00:00 Est-ce que vous vous avez constaté, sur une période de 14 ans par exemple,
00:04 une dérive chez certains de vos étudiants ?
00:10 Déjà si vous parlez de dérive, c'est que vous faites un jugement de valeur,
00:13 si je puis me permettre, n'est-ce pas ?
00:16 Je vous pose la question.
00:17 Il y a plutôt une évolution.
00:18 Moi je suis arrivé comme directeur à Lille en 2007,
00:21 et je fais plusieurs mandats et avec une interruption je suis parti il y a un mois et demi.
00:26 Je pense que les centres d'intérêt, pour le dire autrement que dérive,
00:30 les centres d'intérêt dominants des étudiantes et des étudiants très engagés politiquement
00:34 et en l'espèce plutôt engagés à gauche ont évolué.
00:37 Et ont évolué vers des thématiques notamment tiers-mondistes, autour de la question du genre,
00:42 notamment c'était évident autour bien sûr de la question de la transition écologique.

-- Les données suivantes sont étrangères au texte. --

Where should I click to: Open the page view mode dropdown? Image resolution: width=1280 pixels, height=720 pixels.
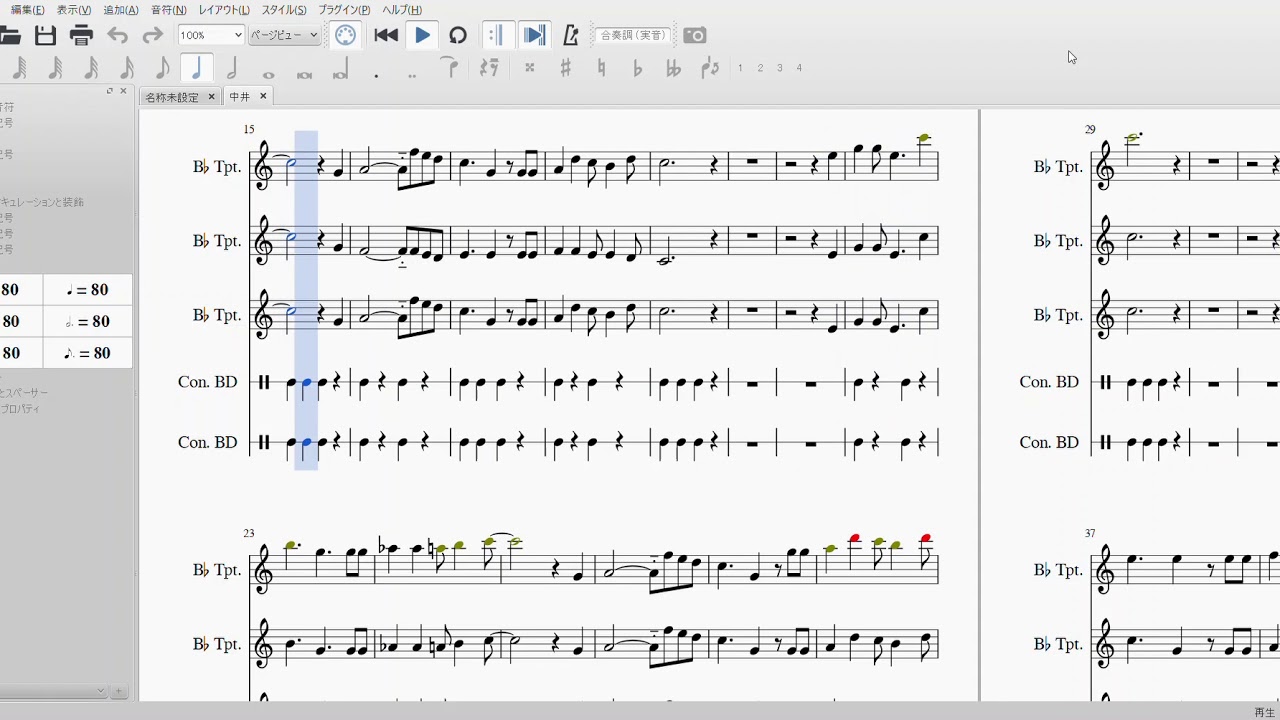pos(284,35)
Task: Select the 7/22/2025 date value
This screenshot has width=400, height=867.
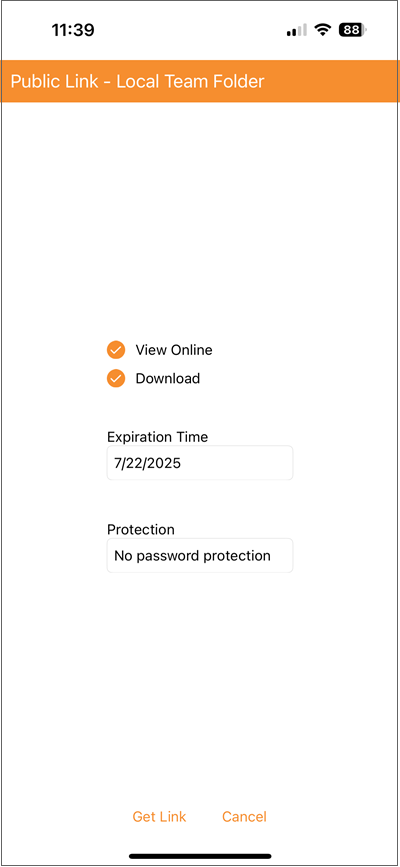Action: pyautogui.click(x=147, y=463)
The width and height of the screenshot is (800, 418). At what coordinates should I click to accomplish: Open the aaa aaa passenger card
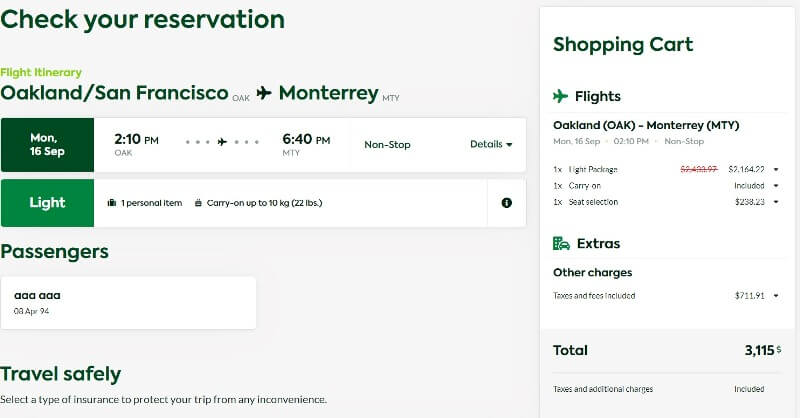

00:46 Et d'autre part, et on le voit là sur votre écran,
00:49 c'est que ce qui a évolué aussi c'est les formes d'organisation des étudiantes et des étudiants.
00:54 Quand je suis arrivé comme directeur, on avait de grosses organisations syndicales type l'UNEF,
00:58 on avait les jeunesses socialistes, les jeunesses communistes,
01:02 avec lesquelles en tant que directeur on pouvait discuter, négocier,
01:05 pour éviter par exemple un blocage, en transigeant, en proposant de mettre à disposition un amphi.
01:10 On arrivait assez bien à le faire.
01:11 C'est vrai qu'au fur et à mesure des années,
01:13 on a vu plutôt des organisations un peu, comment dire, liquides, comme on dit maintenant, gazeuses,
01:18 c'est-à-dire des organisations sans leader,
01:22 donc avec une très grande difficulté quand on est en déposition de direction,
01:25 à pouvoir négocier, discuter, parce qu'on n'a pas en face de nous d'organisation structurelle.
01:30 C'est ça qui a évolué je pense et qui est la chose la plus complexe à gérer quand on est,
01:35 passez-moi l'expression, de l'autre côté du manche,
01:37 et qu'on doit faire face en tant que directeur,
01:40 donc garant quand même de la sécurité et du bien-être de l'ensemble de la communauté,
01:45 les étudiantes et les étudiants, les personnels, les profs, etc.
01:49 C'est vrai que ne pas avoir véritablement d'interlocuteur face à nous,
01:52 de ne pas toujours comprendre ce qui est demandé par exemple,
01:54 c'est vrai que ça peut être une difficulté.
01:56 - Au-delà des formations qui se créent à l'intérieur de Sciences Po,
01:59 est-ce que vous avez eu l'impression, vous, en 14 ans, qu'une pensée dominante a émergé à Sciences Po
02:05 et est-ce qu'avec le temps n'est pas survenue aussi une forme d'auto-censure ?
02:10 - Alors il n'y a pas de...
02:11 Alors une pensée dominante, ça voudrait dire que tout le monde pense la même chose.
02:14 Ce que l'on peut dire en essayant d'être objectif,
02:17 c'est qu'une minorité très activiste,
02:20 mais qui ne représente pas plus de quelques pourcents des étudiantes et des étudiants,
02:24 cette minorité très activiste est très mobilisée, très engagée,
02:28 et d'autant plus engagée qu'on a aussi affaire à une majorité
02:32 qui est là pour étudier et qui s'engage assez peu, pour le dire vite.
02:35 Et c'est vrai que cette minorité très engagée, très investie,
02:38 a tendance à occuper le terrain aussi bien physiquement que sur les réseaux sociaux
02:43 et à tenter quelque part, disons, d'imposer ses manières de voir.
02:47 Mais quand on est du côté de la direction,
02:48 le travail qu'on a à mener, c'est d'essayer de faire en sorte de garantir le pluralisme,
02:53 ce qui fait partie quand même de nos missions,
02:55 de garantir la liberté d'expression dans les établissements, la liberté de débat.
02:59 C'est un travail de tous les jours qu'on arrive à peu près à mener
03:02 dès lors qu'on a des relations, qui parfois sont sportives bien sûr,
03:05 mais des relations régulières et directes avec les étudiants les plus engagés.